Pfkfb4, also known as 6-Phosphofructo-2-Kinase/Fructose-2,6-Biphosphatase 4, is a key bidirectional glycolytic enzyme in the phosphofructokinase-fructose bisphosphatase family, possessing both kinase and phosphatase functions. It is involved in crucial metabolic pathways such as glycolysis and the pentose phosphate pathway, and is of great importance in metabolic reprogramming, which is a recognized cancer hallmark [1]. Genetic models, like knockout (KO) mouse models, are valuable for studying its functions.

In hepatocellular carcinoma (HCC), Pfkfb4 expression was up-regulated and correlated with TP53 and TSC2 loss-of-function mutations. CRISPR/Cas9-mediated Pfkfb4 knockout significantly impaired in vivo HCC development, and its ablation caused metabolite accumulation in downstream glycolysis and the pentose phosphate pathway [1]. In glioma, PTBP1 lactylation enhanced its RNA-binding capacity, facilitating Pfkfb4 mRNA stabilization and increasing glycolysis to promote glioma stem cell maintenance [2]. In endometriosis, PIM2 phosphorylated Pfkfb4 at Thr140, promoting anaerobic glycolysis and cell proliferation [3]. In glioblastoma, Pfkfb4 interacted with FBXO28 to regulate HIF-1α ubiquitylation and proteasomal degradation, promoting HIF-1α signaling [4].

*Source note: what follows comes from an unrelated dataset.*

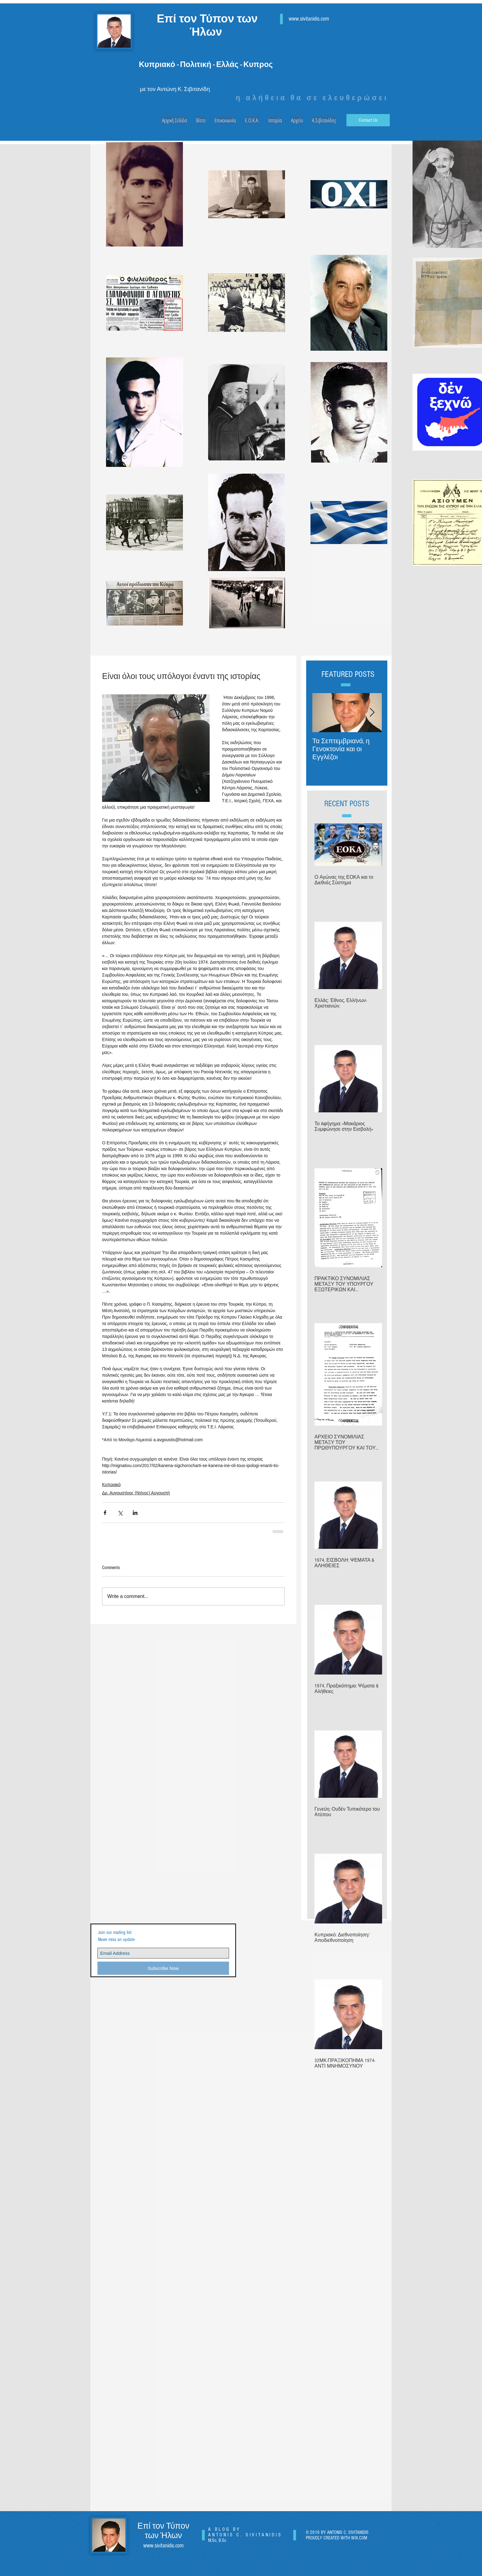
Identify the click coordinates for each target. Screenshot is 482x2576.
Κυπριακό (111, 1484)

In conclusion, Pfkfb4 is essential in metabolic regulation, especially in glycolysis-related processes. Studies using KO models have revealed its significant roles in various diseases, including cancers like HCC, glioma, glioblastoma, and non-cancerous conditions such as endometriosis. Understanding Pfkfb4 functions through these models provides insights into disease mechanisms and potential therapeutic targets.